Говорят, Калугин всем своим пациентам земляк, откуда бы они родом ни были. Потому что здесь, на войне, всегда приятно найти земляка - это как привет от самых близких твоему сердцу людей. Даже к совершенно чужому тебе человеку начинаешь чувствовать в душе какую-то невольную нежность: ведь он тебе почти что родня! Земляк! Одна и та же земля нас взлелеяла, воспитала.
– Адрес?! Записывай, Галя, записывай! Какого полка? Батальона? Роты?
Укрытый, обложенный химическими грелками Шаповалов слабо и как бы извиняясь перед нами за самого себя, бледно, бессильно, но радостно улыбается, закрывает глаза: ему хочется спать.
– Несите!
– приказывает Калугин.
– Распорядись, Наташа, чтобы была сиделка. Специальная. Пусть снимут кого-нибудь с регистрации из приёмо-сортировочной. И чтобы не отходила от него ни на шаг!
На мгновение он прислоняется плечом к стояку.
Я считаю салфетки, поданные мне Галей: «Одна, две, три, четыре, пять, шесть...» И слышу короткий, почти лошадиный храп. Я поднимаю глаза, но Галя делает мне осторожный знак: «Тише... Не надо. Смотри разбудишь!»
Калугин спит стоя. Он во сне даже тихонько всхрапывает. Совсем как большая усталая лошадь. Громоздкая, пахнущая йодом и спиртом загнанная лошадь.

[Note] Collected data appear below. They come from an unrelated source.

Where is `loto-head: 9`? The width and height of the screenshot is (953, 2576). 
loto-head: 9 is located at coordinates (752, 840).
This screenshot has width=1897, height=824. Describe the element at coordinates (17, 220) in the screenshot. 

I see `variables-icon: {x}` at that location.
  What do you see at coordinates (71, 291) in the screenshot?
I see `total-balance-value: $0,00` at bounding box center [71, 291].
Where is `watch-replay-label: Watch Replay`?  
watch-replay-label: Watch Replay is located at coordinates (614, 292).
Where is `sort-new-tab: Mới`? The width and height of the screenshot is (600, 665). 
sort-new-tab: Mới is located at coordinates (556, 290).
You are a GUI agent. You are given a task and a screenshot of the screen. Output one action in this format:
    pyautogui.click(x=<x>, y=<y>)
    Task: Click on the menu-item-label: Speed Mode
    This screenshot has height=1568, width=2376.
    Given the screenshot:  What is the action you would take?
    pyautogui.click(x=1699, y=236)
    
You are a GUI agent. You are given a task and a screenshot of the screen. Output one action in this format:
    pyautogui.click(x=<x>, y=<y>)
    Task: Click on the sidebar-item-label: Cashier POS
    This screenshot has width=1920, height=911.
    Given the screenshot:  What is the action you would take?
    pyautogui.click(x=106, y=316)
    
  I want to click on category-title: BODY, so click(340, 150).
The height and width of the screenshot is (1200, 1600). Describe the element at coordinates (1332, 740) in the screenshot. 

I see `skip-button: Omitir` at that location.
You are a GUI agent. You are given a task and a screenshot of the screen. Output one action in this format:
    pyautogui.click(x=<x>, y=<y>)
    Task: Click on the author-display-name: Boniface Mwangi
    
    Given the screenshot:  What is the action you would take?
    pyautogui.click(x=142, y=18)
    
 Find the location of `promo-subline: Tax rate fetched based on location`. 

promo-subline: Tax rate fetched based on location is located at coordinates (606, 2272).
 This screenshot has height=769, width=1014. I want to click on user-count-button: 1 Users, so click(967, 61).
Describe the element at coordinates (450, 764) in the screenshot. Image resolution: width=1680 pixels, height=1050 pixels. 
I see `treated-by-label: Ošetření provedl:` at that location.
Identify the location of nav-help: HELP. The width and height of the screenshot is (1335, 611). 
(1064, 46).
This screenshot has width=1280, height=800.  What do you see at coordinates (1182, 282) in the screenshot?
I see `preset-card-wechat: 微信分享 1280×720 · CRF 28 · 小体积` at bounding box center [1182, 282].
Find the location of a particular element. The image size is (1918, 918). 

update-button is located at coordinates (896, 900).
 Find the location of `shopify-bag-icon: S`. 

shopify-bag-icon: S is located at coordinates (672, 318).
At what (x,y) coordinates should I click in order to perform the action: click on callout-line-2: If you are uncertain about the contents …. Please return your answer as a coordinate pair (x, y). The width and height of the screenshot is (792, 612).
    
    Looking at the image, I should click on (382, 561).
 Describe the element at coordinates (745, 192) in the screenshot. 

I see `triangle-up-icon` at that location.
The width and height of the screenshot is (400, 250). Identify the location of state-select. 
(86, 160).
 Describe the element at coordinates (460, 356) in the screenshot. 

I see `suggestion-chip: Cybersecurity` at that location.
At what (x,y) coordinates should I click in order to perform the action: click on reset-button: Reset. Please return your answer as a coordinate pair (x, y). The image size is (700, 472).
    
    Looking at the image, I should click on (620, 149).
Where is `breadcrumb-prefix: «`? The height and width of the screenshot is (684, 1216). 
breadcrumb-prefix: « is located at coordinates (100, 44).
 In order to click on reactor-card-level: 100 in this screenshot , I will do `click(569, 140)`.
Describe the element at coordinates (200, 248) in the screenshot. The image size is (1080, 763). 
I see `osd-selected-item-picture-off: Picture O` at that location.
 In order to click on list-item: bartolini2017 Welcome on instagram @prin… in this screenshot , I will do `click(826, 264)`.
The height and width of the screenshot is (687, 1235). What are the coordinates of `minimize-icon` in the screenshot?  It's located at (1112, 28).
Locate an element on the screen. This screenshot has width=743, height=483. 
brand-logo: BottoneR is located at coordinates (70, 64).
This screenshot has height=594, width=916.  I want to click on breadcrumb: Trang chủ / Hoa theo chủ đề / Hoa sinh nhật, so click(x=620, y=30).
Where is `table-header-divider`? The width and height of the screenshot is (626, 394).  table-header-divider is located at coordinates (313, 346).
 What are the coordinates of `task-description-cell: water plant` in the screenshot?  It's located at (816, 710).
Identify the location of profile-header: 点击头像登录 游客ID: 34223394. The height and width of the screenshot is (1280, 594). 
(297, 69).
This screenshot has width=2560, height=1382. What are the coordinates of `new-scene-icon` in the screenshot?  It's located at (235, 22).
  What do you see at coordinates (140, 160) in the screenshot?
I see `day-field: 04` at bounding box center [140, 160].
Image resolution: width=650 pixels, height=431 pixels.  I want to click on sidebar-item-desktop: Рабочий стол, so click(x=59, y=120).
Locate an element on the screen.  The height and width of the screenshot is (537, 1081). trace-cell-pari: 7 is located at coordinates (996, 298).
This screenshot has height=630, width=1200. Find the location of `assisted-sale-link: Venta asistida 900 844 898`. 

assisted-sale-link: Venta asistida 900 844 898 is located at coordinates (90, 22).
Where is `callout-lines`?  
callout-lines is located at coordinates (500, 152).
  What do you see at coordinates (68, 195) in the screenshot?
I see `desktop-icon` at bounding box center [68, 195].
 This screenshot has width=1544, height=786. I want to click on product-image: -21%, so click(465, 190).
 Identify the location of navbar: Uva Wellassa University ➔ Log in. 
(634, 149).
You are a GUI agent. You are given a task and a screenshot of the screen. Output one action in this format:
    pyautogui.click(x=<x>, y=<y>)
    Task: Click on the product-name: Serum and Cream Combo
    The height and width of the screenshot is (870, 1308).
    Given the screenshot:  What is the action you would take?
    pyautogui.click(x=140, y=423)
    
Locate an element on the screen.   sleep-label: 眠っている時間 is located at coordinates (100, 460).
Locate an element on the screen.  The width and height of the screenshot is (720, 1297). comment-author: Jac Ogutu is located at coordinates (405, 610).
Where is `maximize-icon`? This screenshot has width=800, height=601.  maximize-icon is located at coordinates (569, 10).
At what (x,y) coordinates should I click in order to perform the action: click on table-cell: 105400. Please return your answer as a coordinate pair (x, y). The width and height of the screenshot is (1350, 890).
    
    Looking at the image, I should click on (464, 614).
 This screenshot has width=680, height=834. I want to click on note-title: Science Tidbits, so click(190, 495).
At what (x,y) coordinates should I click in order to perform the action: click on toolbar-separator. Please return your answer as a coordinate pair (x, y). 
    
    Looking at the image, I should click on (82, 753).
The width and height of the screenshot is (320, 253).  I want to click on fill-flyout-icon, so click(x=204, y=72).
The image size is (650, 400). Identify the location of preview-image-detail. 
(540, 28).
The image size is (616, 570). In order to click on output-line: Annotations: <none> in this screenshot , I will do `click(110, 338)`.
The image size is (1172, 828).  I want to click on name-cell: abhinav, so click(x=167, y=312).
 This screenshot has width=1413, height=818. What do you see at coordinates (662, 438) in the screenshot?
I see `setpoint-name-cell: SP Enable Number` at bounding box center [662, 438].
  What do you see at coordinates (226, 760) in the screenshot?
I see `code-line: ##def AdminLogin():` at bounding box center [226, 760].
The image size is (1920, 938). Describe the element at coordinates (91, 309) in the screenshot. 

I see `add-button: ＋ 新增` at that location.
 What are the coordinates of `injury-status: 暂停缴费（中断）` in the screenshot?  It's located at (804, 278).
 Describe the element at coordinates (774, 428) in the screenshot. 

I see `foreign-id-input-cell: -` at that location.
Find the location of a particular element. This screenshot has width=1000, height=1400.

– Александр Степанович! Операция...
– Да? Гм. А! Я сейчас...
Он вскидывает голову, моет руки и оглядывается на Улаева: готов ли тот подавать. И опять всё сначала. Как вчера. Как позавчера. Как третьего дня. Как последние три недели подряд.
Через четыре часа, перед самым рассветом, рядовой второго полка, первого батальона, первой роты Филипп Митрофанович Шаповалов потерял сознание. Ещё через час он, не приходя в себя, умер.